- Required work: All lines from the opening of the entries below through the line containing "Open the Material" must be output exactly as they appear, with no other lines.

### Dataset records

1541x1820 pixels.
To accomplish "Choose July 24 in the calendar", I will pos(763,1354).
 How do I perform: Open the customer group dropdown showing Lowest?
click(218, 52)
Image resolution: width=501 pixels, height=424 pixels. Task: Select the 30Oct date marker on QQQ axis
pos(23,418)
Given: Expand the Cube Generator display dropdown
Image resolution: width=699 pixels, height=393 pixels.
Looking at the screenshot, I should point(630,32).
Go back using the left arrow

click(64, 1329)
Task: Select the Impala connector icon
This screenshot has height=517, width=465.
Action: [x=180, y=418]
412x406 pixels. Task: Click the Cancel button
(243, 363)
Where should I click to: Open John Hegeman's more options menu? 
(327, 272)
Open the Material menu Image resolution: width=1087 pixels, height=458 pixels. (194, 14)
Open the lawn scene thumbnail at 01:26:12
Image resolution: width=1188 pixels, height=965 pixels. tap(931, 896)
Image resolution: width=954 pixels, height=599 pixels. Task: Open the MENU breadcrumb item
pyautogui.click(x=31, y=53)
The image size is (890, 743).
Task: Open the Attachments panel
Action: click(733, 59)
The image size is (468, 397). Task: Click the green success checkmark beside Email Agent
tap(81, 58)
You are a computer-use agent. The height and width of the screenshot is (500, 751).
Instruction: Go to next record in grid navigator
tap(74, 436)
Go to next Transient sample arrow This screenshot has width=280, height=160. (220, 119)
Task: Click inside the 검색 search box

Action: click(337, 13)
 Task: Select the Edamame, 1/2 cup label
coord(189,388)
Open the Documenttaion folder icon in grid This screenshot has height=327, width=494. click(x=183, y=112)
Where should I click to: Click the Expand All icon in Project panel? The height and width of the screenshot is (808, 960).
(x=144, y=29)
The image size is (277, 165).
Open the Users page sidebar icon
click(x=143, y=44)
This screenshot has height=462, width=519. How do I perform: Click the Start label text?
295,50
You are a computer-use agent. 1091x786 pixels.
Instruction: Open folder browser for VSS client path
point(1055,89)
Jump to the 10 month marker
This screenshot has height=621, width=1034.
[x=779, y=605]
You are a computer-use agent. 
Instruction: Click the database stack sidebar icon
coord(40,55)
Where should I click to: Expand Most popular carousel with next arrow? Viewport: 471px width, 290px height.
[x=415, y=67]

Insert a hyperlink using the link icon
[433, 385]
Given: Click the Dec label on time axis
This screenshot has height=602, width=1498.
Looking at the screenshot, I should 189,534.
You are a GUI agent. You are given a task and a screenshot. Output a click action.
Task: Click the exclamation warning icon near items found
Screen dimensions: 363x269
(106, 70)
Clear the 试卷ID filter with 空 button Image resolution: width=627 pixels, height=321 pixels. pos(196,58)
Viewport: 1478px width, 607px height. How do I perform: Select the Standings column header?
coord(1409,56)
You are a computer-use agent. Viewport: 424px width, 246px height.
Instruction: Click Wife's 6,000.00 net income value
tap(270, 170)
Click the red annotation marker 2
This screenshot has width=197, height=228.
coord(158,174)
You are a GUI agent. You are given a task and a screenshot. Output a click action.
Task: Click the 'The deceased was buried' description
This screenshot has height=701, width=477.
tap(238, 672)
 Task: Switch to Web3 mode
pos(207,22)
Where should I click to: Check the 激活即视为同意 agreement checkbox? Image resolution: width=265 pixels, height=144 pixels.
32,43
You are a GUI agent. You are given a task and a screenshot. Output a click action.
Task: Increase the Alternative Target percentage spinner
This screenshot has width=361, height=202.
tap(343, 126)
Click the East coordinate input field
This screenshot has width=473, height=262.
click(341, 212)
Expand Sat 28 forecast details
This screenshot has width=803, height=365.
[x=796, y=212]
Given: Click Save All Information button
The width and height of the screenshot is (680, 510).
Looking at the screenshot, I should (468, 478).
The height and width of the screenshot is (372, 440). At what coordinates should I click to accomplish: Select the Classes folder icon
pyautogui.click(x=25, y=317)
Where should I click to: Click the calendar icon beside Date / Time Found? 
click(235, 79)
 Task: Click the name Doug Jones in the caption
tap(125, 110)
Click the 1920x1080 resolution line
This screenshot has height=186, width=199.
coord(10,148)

######

- Reply to the exercise:
1541x1820 pixels.
To accomplish "Choose July 24 in the calendar", I will pos(763,1354).
 How do I perform: Open the customer group dropdown showing Lowest?
click(218, 52)
Image resolution: width=501 pixels, height=424 pixels. Task: Select the 30Oct date marker on QQQ axis
pos(23,418)
Given: Expand the Cube Generator display dropdown
Image resolution: width=699 pixels, height=393 pixels.
Looking at the screenshot, I should point(630,32).
Go back using the left arrow

click(64, 1329)
Task: Select the Impala connector icon
This screenshot has height=517, width=465.
Action: [x=180, y=418]
412x406 pixels. Task: Click the Cancel button
(243, 363)
Where should I click to: Open John Hegeman's more options menu? 
(327, 272)
Open the Material menu Image resolution: width=1087 pixels, height=458 pixels. (194, 14)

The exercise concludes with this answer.